GUEST: It's a painted button by an artist named Carroll Cloar. It came from my mother, she gave it to me, and she had acquired it from a neighbor, who acquired it from a friend of the artist.
APPRAISER: So your mom, was she a collector?
GUEST: She likes everything. And she's a great eye, so she just has a number of things. And this is one of the things I thought was fabulous. And so when she offered it, I said yes.
APPRAISER: Well, let's take a look at the back of the frame, because there's a pretty lengthy inscription there. And tell me about what you know about who might have written that.
GUEST: So that was definitely written by my mother. She has very distinct handwriting. I had asked her to write everything she knew about it so that I wouldn't forget.
APPRAISER: Yeah.
GUEST: And it says "Portrait of and by Carroll Cloar, circa 1970s or 1960s, owned by his friend and fellow artist Bill Womack. Memphis Art Academy artist show button given by Mr. Womack posthumously." Her neighbor was a friend of Mr. Womack, so that's my understanding of the path.
APPRAISER: Gotcha, okay.
GUEST: And so she didn't purchase it. It was given to her.

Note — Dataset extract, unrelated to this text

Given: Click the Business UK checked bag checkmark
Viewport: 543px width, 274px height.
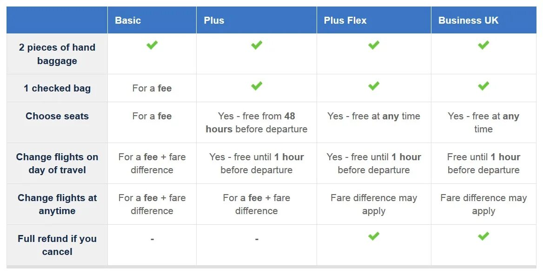Looking at the screenshot, I should point(483,86).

APPRAISER: I just love to have those personal anecdotal stories about a work of art. To me, it enhances its value sentimentally and, you know, financially.
GUEST: Absolutely.
APPRAISER: Because the more we know about, uh, a work like this, the more interested collectors are in our industry.
GUEST: Mm-hmm.
APPRAISER: Carroll Cloar, he's a Southern artist. He was born in 1913 in Earle, Arkansas. He went to the Art Students League in New York. But he really became well-known painting Southern subjects. So almost surrealist Southern subjects landscapes, and lots of subjects invoke memories of his childhood, of the South.
GUEST: Ah.
APPRAISER: Um, and so what's written on that button, can you read that for me?

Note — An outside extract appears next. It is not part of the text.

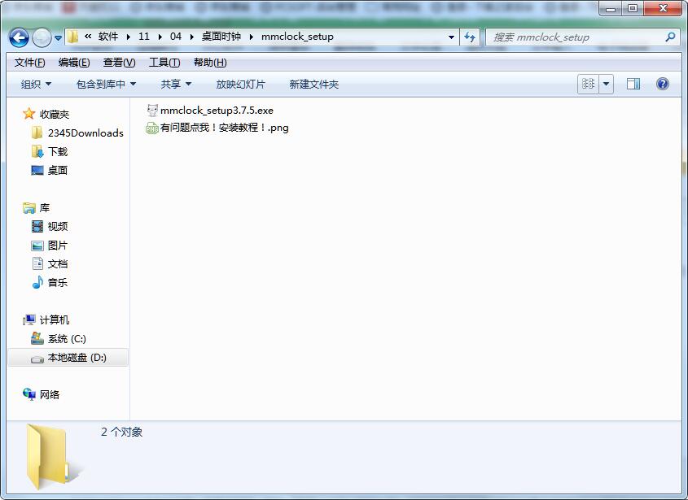Select the mmclock_setup3.7.5.exe file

GUEST: It says "My father was big as a button."
APPRAISER: Probably his most highly regarded work is in Memphis today.
GUEST: Oh.
APPRAISER: And the title of the painting was called My Father Was Big as a Tree.
GUEST: Oh, okay.
APPRAISER: And it was sort of an emotional subject. He's seated in a, a toy car, and his father's this imposing figure in the foreground of the painting...
GUEST: Oh.
APPRAISER: ...in front of a tree. So that series really propelled Cloar to the fame that he achieved in the 1950s. This is a self-portrait of the artist. It's hard to pin down exactly when it would have been executed, but in all likelihood, after 1955 sometime, when he produced My Father Was Big As A Tree. So this would have been painted in the '60s or the '70s. The medium is oil. It's an oil painted over a button. And it's done in his style of, almost imitative of the Pointillist painters. Generally, what you see from Cloar are anywhere from 20 by 30 inches to 30-by-50-inch oil-on-canvas paintings. This is a bit unusual in that it's in the form of a button. So do you have any perspective on how that might have came to be?
GUEST: So my understanding is that the button was created by him w, for him to wear during his show.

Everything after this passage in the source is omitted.